> What the task requires
Set every record down again, identical to the original.
Extracted records: Begin
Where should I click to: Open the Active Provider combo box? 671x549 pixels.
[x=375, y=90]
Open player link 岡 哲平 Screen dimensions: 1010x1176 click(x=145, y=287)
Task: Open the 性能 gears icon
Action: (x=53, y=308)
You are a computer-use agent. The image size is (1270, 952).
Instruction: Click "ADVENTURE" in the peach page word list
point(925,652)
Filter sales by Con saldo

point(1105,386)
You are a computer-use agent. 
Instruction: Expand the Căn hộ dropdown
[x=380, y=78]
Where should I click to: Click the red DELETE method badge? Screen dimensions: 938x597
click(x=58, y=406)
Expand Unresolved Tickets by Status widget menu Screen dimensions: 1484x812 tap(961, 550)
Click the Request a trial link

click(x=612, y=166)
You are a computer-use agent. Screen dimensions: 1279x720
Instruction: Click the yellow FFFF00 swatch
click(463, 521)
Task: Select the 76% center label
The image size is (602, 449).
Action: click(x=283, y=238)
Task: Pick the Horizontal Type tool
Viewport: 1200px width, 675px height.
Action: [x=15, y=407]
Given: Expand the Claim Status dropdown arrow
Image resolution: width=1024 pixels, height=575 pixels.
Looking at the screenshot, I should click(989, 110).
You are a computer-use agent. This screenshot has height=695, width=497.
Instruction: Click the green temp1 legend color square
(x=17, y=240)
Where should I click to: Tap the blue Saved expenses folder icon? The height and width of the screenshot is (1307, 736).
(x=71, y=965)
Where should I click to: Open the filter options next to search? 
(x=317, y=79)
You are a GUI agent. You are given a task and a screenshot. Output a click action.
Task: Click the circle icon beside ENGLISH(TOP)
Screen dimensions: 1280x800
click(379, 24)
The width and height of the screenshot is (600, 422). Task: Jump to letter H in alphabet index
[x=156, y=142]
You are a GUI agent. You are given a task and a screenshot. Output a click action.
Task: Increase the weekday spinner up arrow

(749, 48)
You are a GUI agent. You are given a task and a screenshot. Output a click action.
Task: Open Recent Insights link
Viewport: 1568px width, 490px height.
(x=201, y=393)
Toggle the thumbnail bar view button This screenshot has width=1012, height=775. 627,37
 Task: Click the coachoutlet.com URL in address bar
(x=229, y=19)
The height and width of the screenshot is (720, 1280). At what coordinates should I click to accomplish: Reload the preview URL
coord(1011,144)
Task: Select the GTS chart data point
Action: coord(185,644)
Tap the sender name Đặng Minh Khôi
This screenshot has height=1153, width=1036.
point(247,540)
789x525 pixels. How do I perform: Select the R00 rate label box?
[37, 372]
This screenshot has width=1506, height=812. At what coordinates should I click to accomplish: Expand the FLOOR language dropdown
Extracted records: End
> Written response
Where should I click to: Open the Active Provider combo box? 671x549 pixels.
[x=375, y=90]
Open player link 岡 哲平 Screen dimensions: 1010x1176 click(x=145, y=287)
Task: Open the 性能 gears icon
Action: (x=53, y=308)
You are a computer-use agent. The image size is (1270, 952).
Instruction: Click "ADVENTURE" in the peach page word list
point(925,652)
Filter sales by Con saldo

point(1105,386)
You are a computer-use agent. 
Instruction: Expand the Căn hộ dropdown
[x=380, y=78]
Where should I click to: Click the red DELETE method badge? Screen dimensions: 938x597
click(x=58, y=406)
Expand Unresolved Tickets by Status widget menu Screen dimensions: 1484x812 tap(961, 550)
Click the Request a trial link

click(x=612, y=166)
You are a computer-use agent. Screen dimensions: 1279x720
Instruction: Click the yellow FFFF00 swatch
click(463, 521)
Task: Select the 76% center label
The image size is (602, 449).
Action: click(x=283, y=238)
Task: Pick the Horizontal Type tool
Viewport: 1200px width, 675px height.
Action: [x=15, y=407]
Given: Expand the Claim Status dropdown arrow
Image resolution: width=1024 pixels, height=575 pixels.
Looking at the screenshot, I should click(989, 110).
You are a computer-use agent. This screenshot has height=695, width=497.
Instruction: Click the green temp1 legend color square
(x=17, y=240)
Where should I click to: Tap the blue Saved expenses folder icon? The height and width of the screenshot is (1307, 736).
(x=71, y=965)
Where should I click to: Open the filter options next to search? 
(x=317, y=79)
You are a GUI agent. You are given a task and a screenshot. Output a click action.
Task: Click the circle icon beside ENGLISH(TOP)
Screen dimensions: 1280x800
click(379, 24)
The width and height of the screenshot is (600, 422). Task: Jump to letter H in alphabet index
[x=156, y=142]
You are a GUI agent. You are given a task and a screenshot. Output a click action.
Task: Increase the weekday spinner up arrow

(749, 48)
You are a GUI agent. You are given a task and a screenshot. Output a click action.
Task: Open Recent Insights link
Viewport: 1568px width, 490px height.
(x=201, y=393)
Toggle the thumbnail bar view button This screenshot has width=1012, height=775. 627,37
 Task: Click the coachoutlet.com URL in address bar
(x=229, y=19)
The height and width of the screenshot is (720, 1280). At what coordinates should I click to accomplish: Reload the preview URL
coord(1011,144)
Task: Select the GTS chart data point
Action: coord(185,644)
Tap the sender name Đặng Minh Khôi
This screenshot has height=1153, width=1036.
point(247,540)
789x525 pixels. How do I perform: Select the R00 rate label box?
[37, 372]
This screenshot has width=1506, height=812. At what coordinates should I click to accomplish: Expand the FLOOR language dropdown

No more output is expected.